I have a VPS running personal server stuff. It runs NixOS, and I deploy to it by building a NixOS system locally, sending the closure to it with nix-copy -s and then ssh-ing in and calling switch-to-configuration on the derivation in the store.

One of the services it provides is hosting for my website, which is statically generated. I have nix expressions that build the directory to serve and plumb them directly into the server’s configuration.nix, which has worked well so far. As my site gets more images and media, this is making deploys take much longer than I’d like:

  1. I have git repos for the site generator and content. I make changes and push.
  2. I tell my build scripts to update which repo they’re pointing to. This runs nix-prefetch-git, and takes a while to redownload the content repo in particular each time.
  3. The derivation for built site gets rebuilt by the call to nix build that builds the whole NixOS. (This seems to fetch the files from git, again?)
  4. Despite being really similar to the previous version of the site, I have to upload the whole derivation again. My upload speed is not especially good, so this is “go make a coffee”-amounts of time.
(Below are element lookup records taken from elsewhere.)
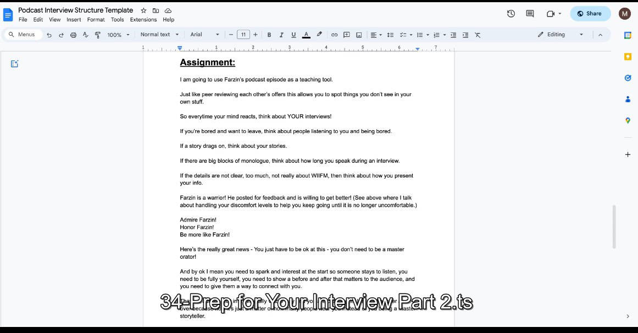Open Google Calendar in the side panel
638x333 pixels.
627,35
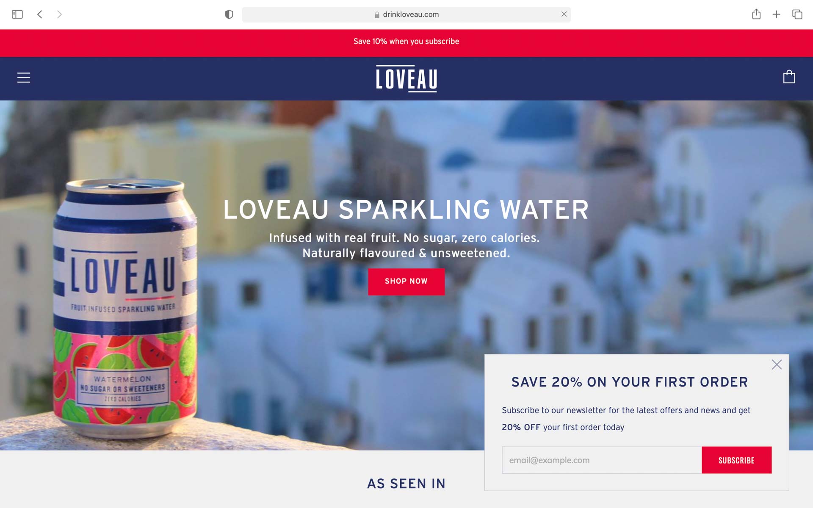
Task: Click the Shop Now button
Action: point(406,282)
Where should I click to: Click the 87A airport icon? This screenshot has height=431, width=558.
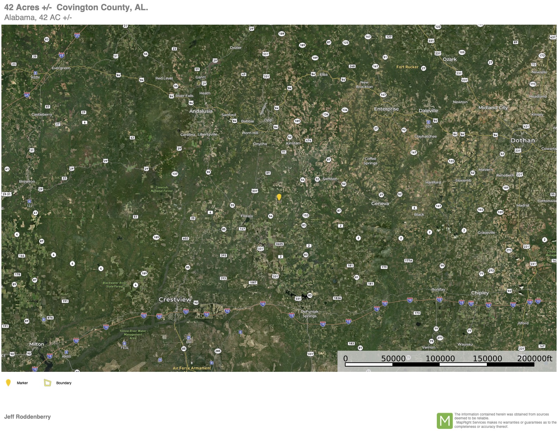pyautogui.click(x=44, y=319)
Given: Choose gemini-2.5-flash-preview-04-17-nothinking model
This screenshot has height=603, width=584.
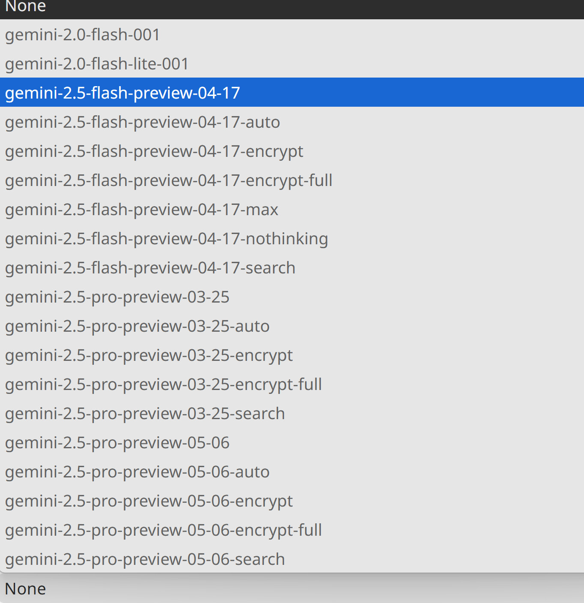Looking at the screenshot, I should [166, 239].
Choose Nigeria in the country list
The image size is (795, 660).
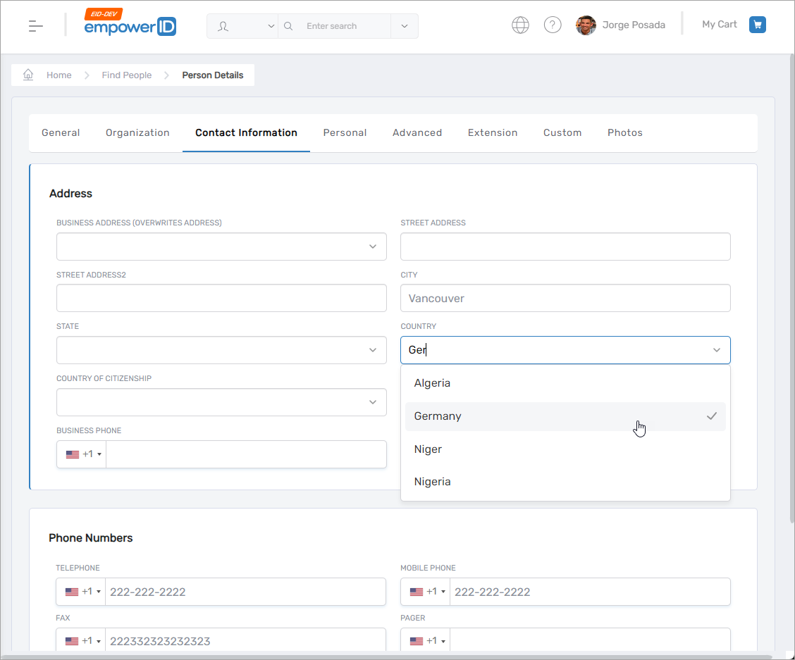coord(432,482)
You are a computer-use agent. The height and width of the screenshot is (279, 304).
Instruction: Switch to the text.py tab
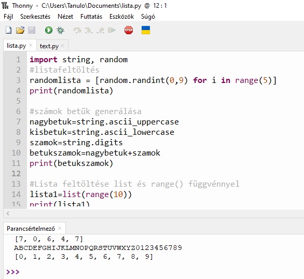coord(49,46)
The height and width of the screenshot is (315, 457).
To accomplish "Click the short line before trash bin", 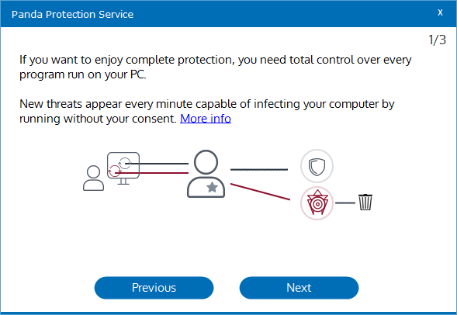I will [345, 203].
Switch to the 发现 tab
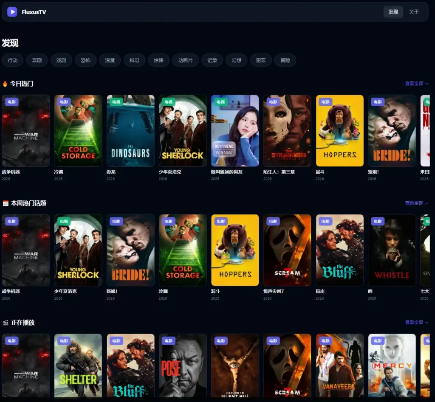 [393, 12]
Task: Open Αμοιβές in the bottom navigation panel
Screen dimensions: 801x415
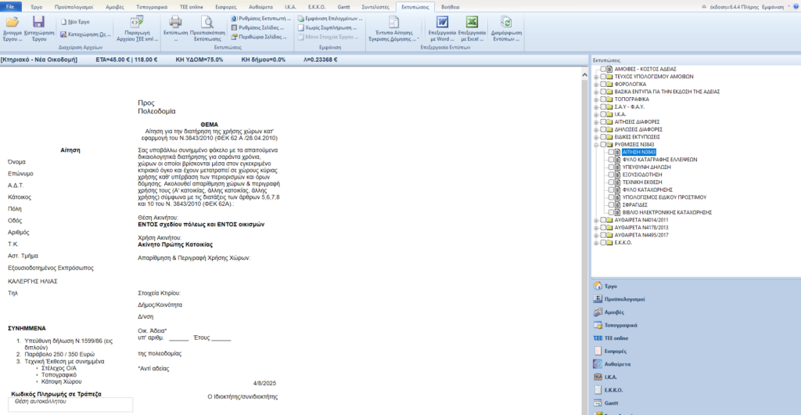Action: coord(615,312)
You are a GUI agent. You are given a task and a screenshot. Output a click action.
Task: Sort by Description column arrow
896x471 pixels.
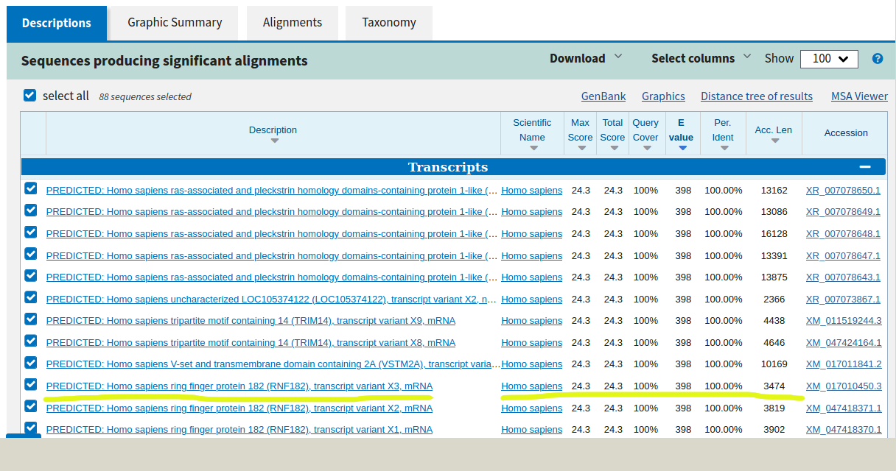pyautogui.click(x=274, y=141)
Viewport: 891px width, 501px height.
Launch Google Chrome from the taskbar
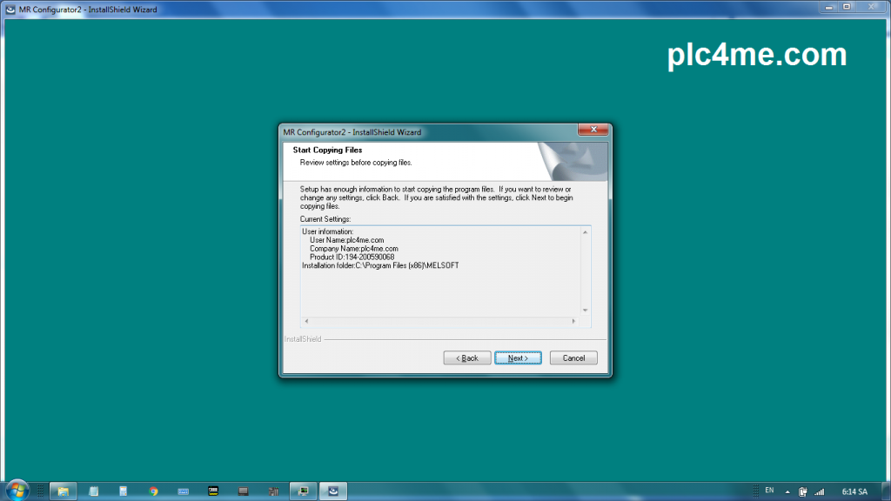154,491
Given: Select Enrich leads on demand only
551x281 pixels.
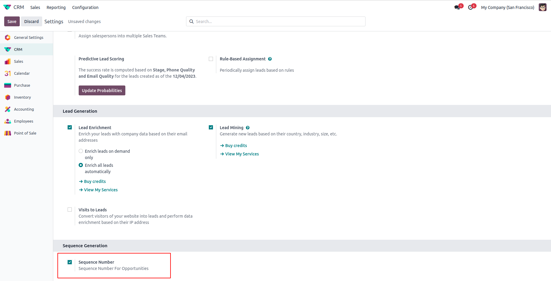Looking at the screenshot, I should 81,151.
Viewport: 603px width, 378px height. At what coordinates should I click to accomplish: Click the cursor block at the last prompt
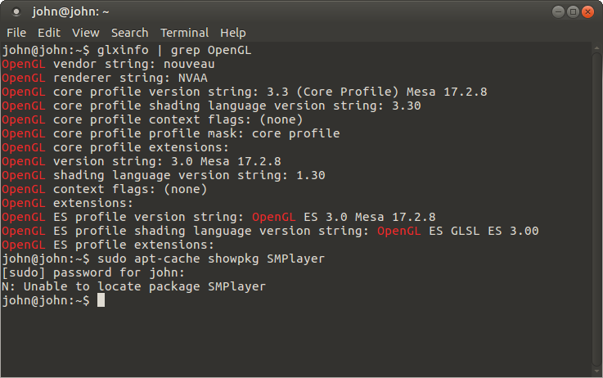pos(101,300)
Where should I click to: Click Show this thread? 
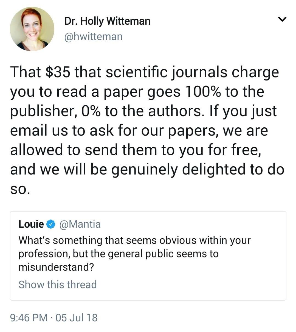tap(58, 284)
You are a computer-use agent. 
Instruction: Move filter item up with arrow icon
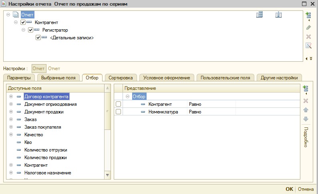click(306, 110)
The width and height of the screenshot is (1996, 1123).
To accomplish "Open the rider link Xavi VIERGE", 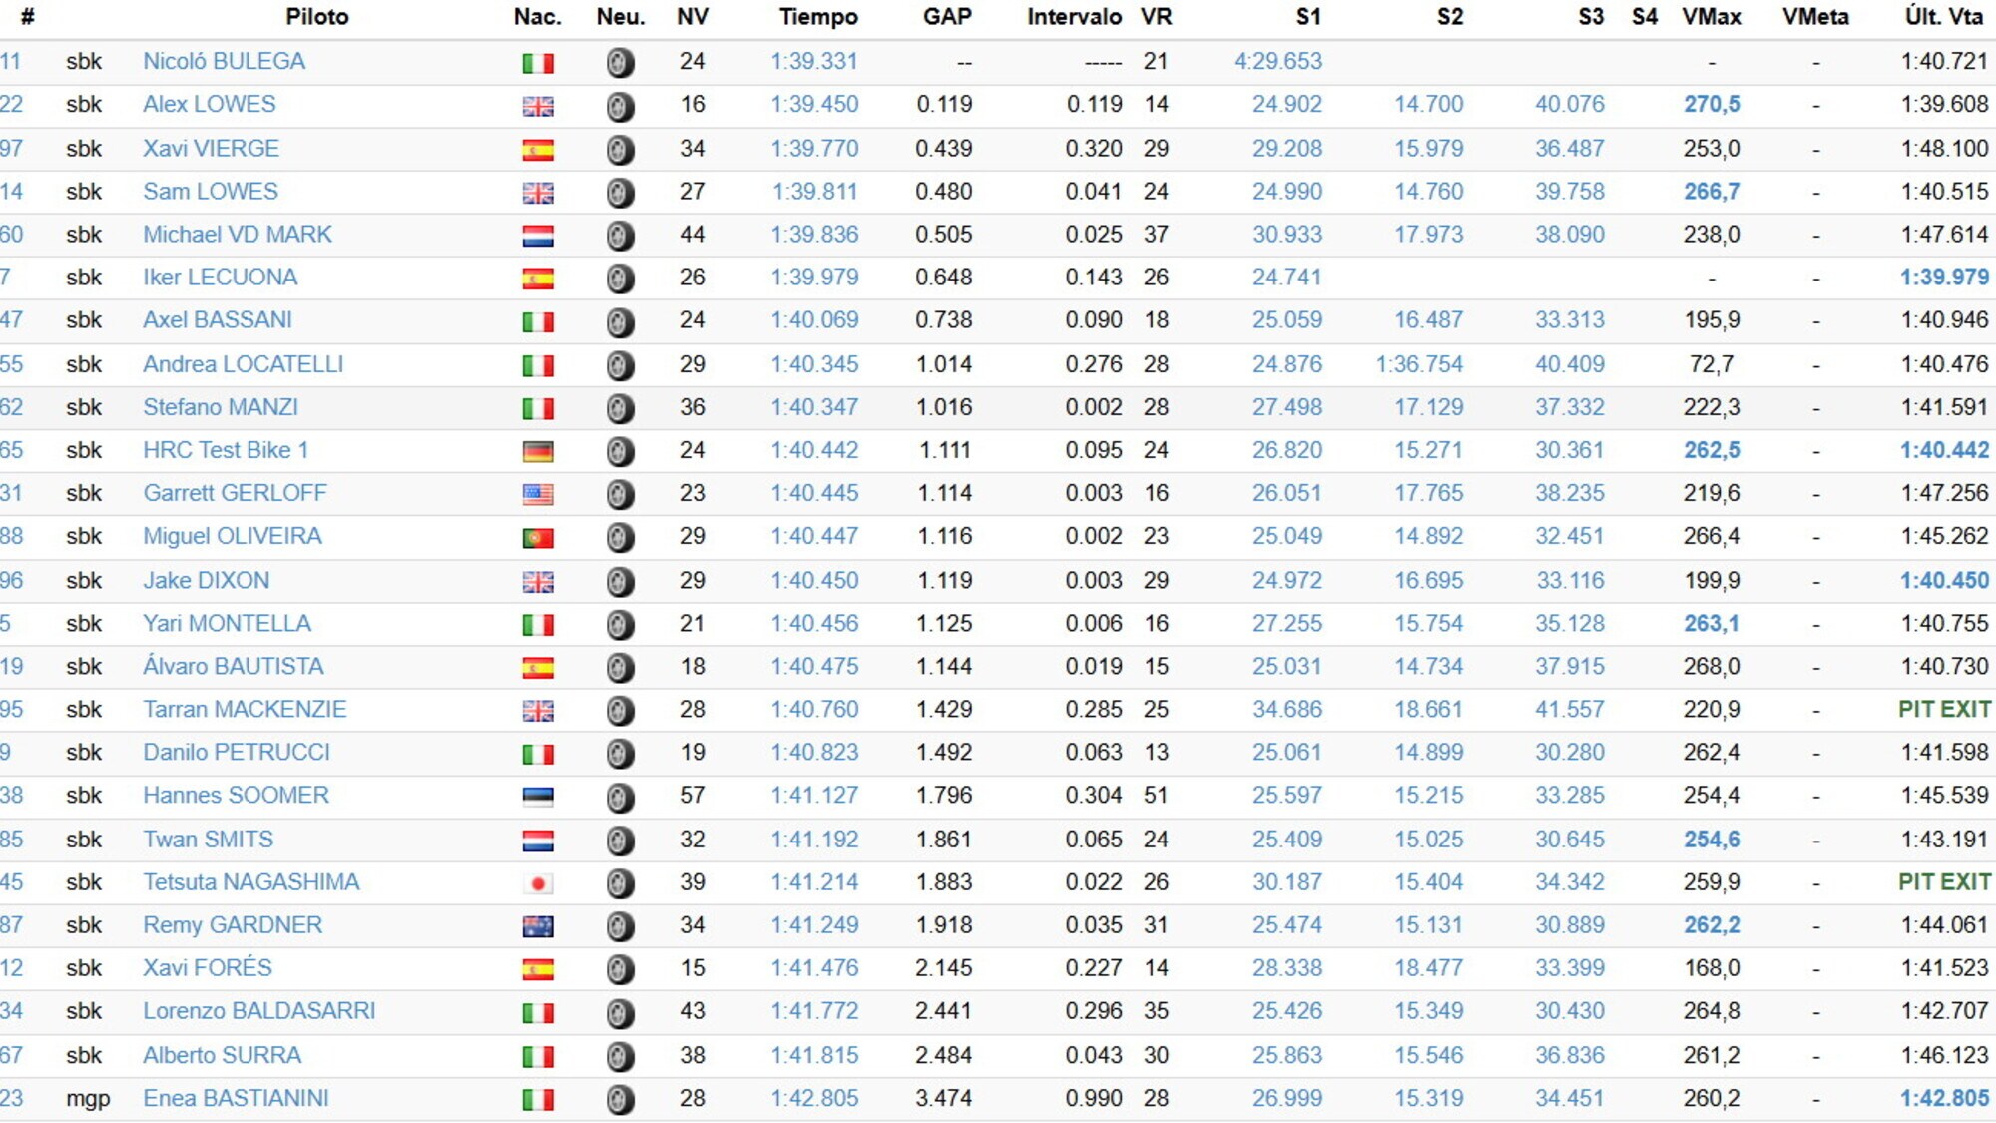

The big one is point 4. I see a few ways around it:

  1. Build on the server. Doesn’t feel good from a secrets-management perspective.
  2. Point the webserver to some directory like /var/www and rsync site content there separately, instead of regenerating the entire server’s NixOS. Doable, but feels like a betrayal of the ideals of NixOS.
  3. Something else that lets me capture a delta against the previous site content derivation. This could work, but might create long chains of dependencies in the store, as each deployed site content derivation would depend on the previous one. I don’t know how to achieve this. (Content would be deduplicated in an optimised store, so it’s fine from that perspective.)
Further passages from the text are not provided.